Surtout, la construction d’édifices religieux par des associations cultuelles peut aujourd’hui faire l’objet d’un bail emphytéotique administratif de l’article L. 1311-2 du Code général des collectivités territoriales.
Voir sur ces points et des points connexes : CE, 26 novembre 2012, Agence de l’environnement et de la maîtrise de l’énergie, n° 344379 ; voir aussi dans le même sens C.Const., QPC, 21 févr. 2013, n° 2012-297 ; CE Ass., 19 juillet 2011, Commune de Trélazé, n° 308544 ; CE Ass., 19 juillet 2011, Fédération de la libre pensée et de l’action sociale du Rhône, n° 308817 ; CE Ass., 19 juillet 2011, Communauté urbaine du Mans – Le Mans Métropole, n° 309161 ; CE Ass., 19 juillet 2011, Commune de Montpellier, n° 313518).
La collectivité peut ainsi conclure un bail emphytéotique avec un loyer d’un euro (mais avec transfert de propriété à la fin du bail) pour la construction d’une mosquée (art. L. 1311-2 du CGCT ; CAA, Versailles, 3 juillet 2008, Commune de Montreuil sous Bois, n° 07VE01824, arrêt confirmé mais sous d’autres motifs par CE, Ass., 19/07/2011, 320796, Publié au rec.).
L’heure est donc à la souplesse. Le juge ayant même été jusqu’à accepter :
- que soient des dépenses culturelles l’achèvement d’un édifice cultuel (l’Eglise St Pierre de Firminy de l’architecte Le Corbusier : CAA Lyon, 09/10/2008, 05LY01710… en l’espèce au motif que l’Eglise n’allait pas être consacrée, ce qui relevait en l’espèce d’un voeu pieu).
- qu’une région finance la restauration de la basilique catholique Saint-Augustin d’Hippone à Annaba, en Algérie donc… Un arrêt important sur le principe de laïcité et des limites, mais aussi sur les modalités, assouplies par cet arrêt, de la coopération décentralisée (CE, 17 février 2016, n° 368342 , à publier au recueil Lebon).

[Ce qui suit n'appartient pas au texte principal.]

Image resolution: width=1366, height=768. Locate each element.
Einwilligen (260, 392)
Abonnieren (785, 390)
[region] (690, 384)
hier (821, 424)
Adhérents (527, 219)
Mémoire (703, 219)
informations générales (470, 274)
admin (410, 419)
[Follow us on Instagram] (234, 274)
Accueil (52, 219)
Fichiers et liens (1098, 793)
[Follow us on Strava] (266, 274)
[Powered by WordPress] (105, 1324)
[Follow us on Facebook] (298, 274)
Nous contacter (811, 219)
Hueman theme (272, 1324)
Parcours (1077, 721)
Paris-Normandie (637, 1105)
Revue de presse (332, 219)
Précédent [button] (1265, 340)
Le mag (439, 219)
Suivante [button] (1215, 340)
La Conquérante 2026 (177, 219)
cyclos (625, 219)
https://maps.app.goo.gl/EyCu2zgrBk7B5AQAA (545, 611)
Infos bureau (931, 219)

Voir sur ce point :
Oui mais il y a des limites, que vient de poser le Conseil d’Etat, entre cultuel et culturel justement.

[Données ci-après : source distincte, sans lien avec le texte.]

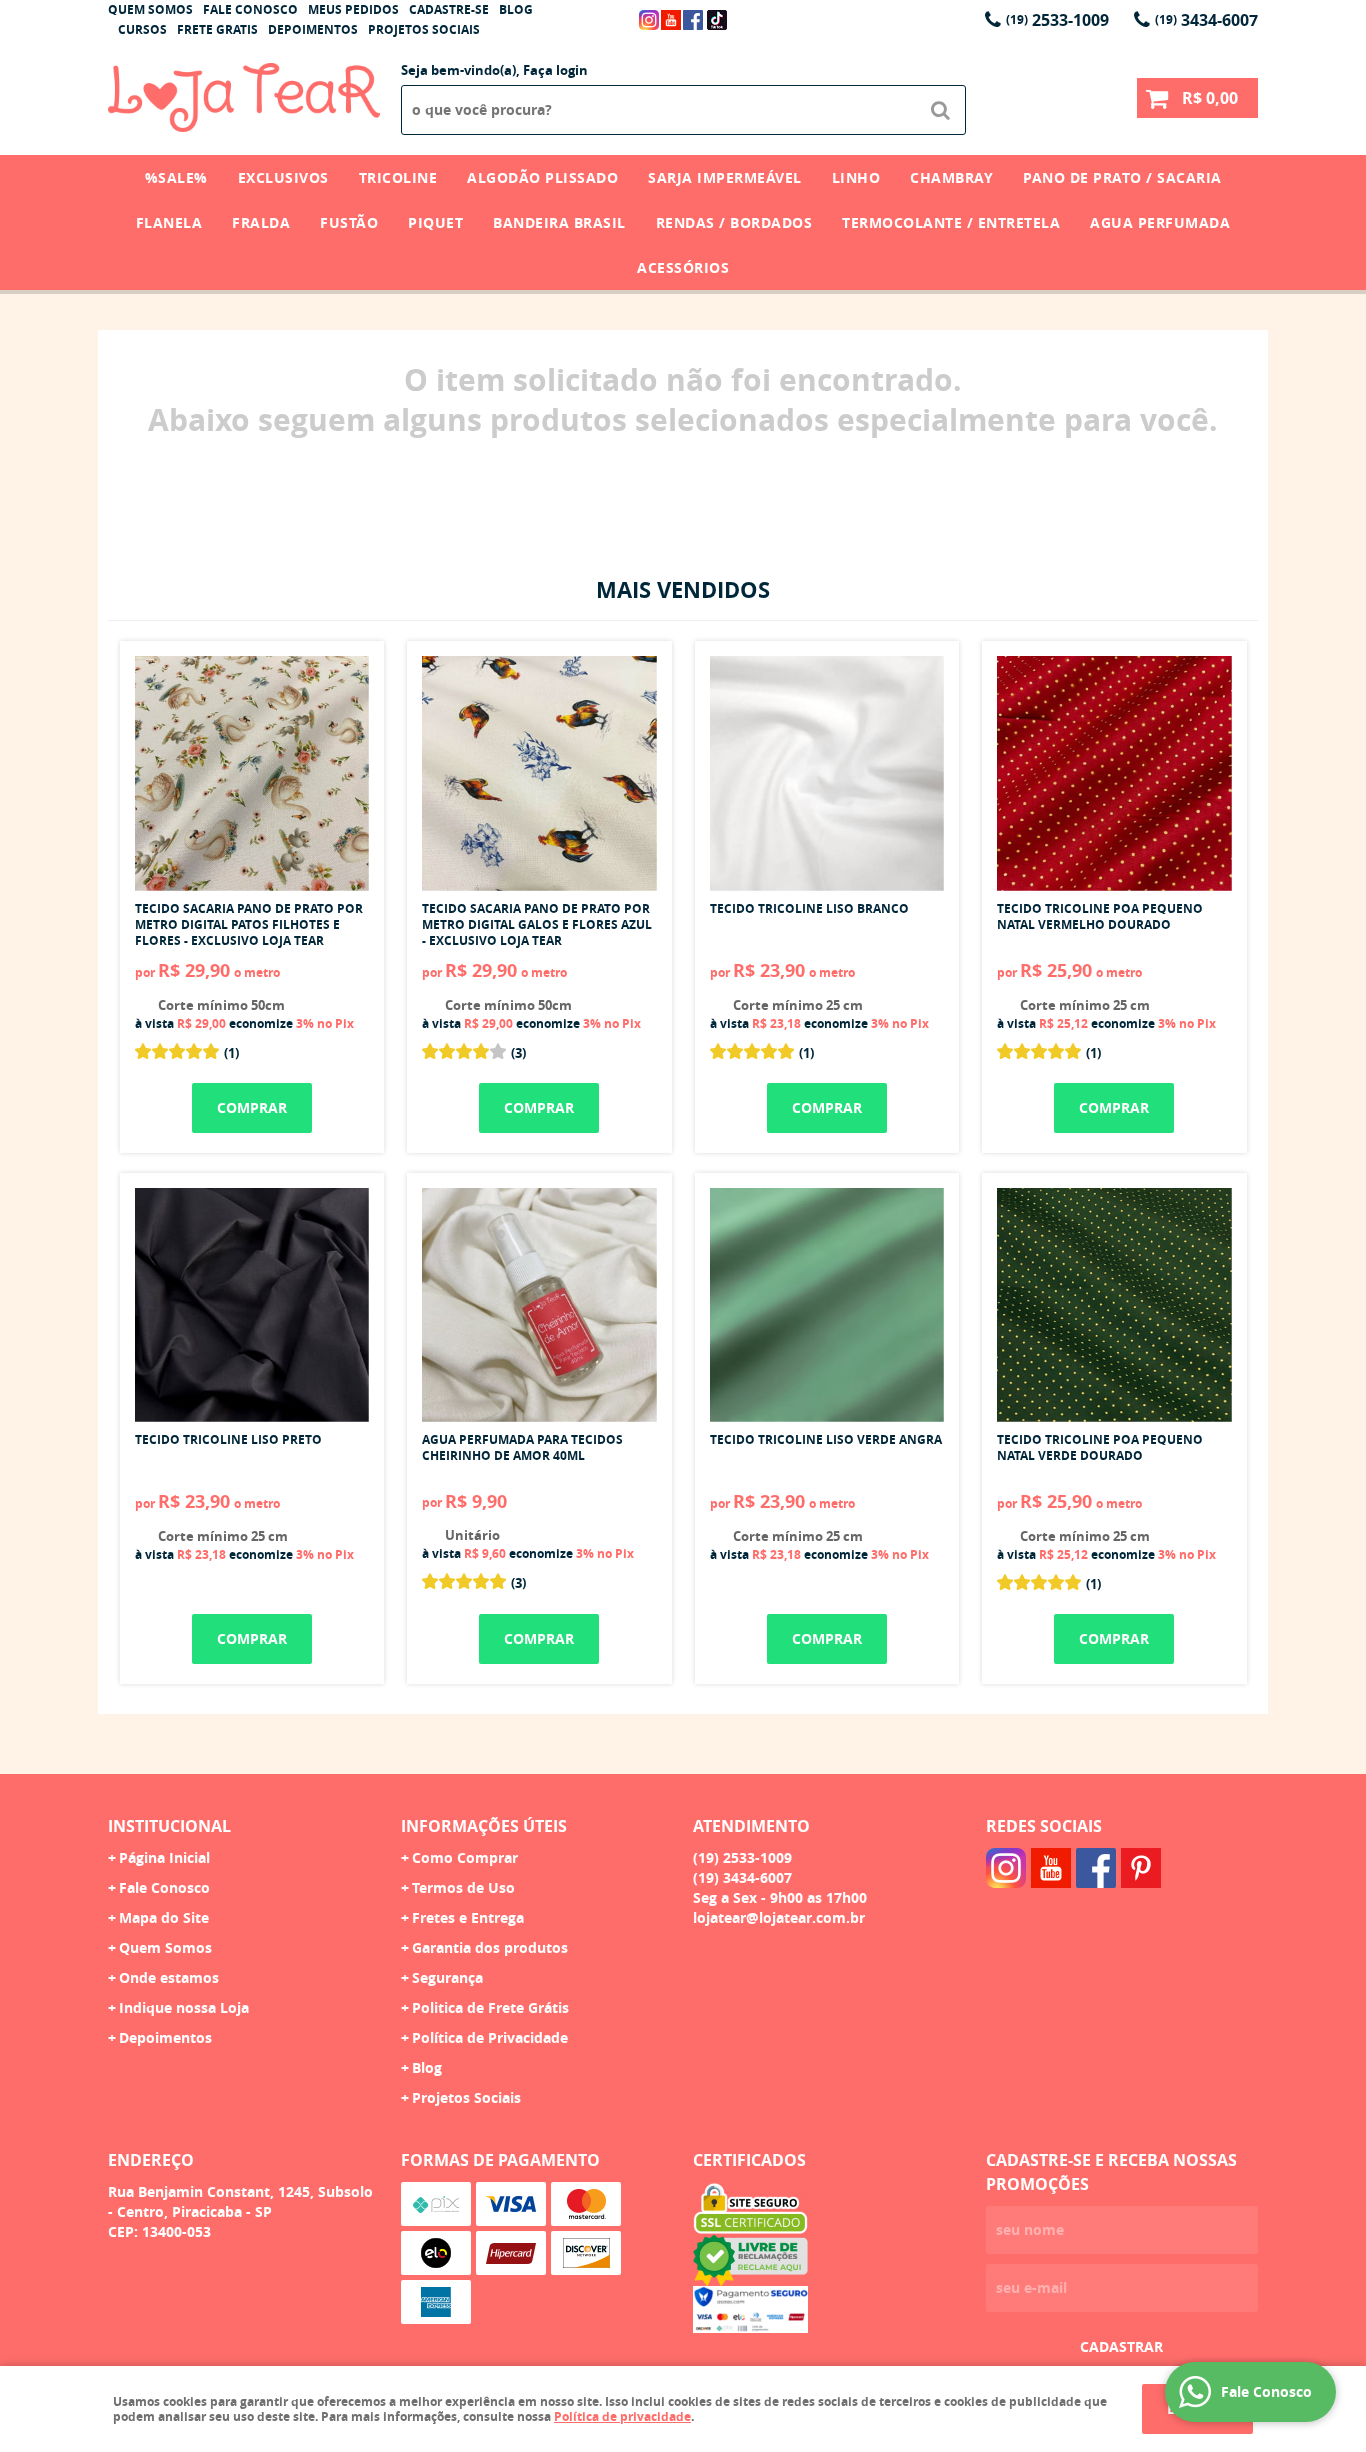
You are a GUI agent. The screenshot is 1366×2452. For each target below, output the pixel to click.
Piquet (435, 222)
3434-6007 (1206, 20)
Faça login (555, 70)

Un projet de mosquée dans le 18e arrondissement de Paris ne peut donner lieu à BEA… que si le demandeur est une association CULTUELLE et non seulement une association CULTURELLE, la frontière entre les deux étant l’assujettissement à la loi de 1905 et non à la seule loi de 1901…
En droit, cette position va plutôt de soi et il est étonnant que la Ville de Paris se soit prise les pieds dans ce tapis de prière là.
En effet, le CGCT ne permet la conclusion d’un tel bail, dérogatoire à la loi du 9 décembre 1905, que si l’édifice cultuel est exploité par une « association cultuelle », association soumise quant à elle au régime spécifique posé par le titre IV de cette loi du 9 décembre 1905.
Le Conseil d’État a donc, le 10 février 2017, confirmé l’annulation de la délibération de la ville de Paris ayant décidé de louer un immeuble à la société des Habous et des lieux saints de l’Islam en vue de la construction d’une mosquée dès lors que cette société n’est pas une association cultuelle régie par la loi de 1905.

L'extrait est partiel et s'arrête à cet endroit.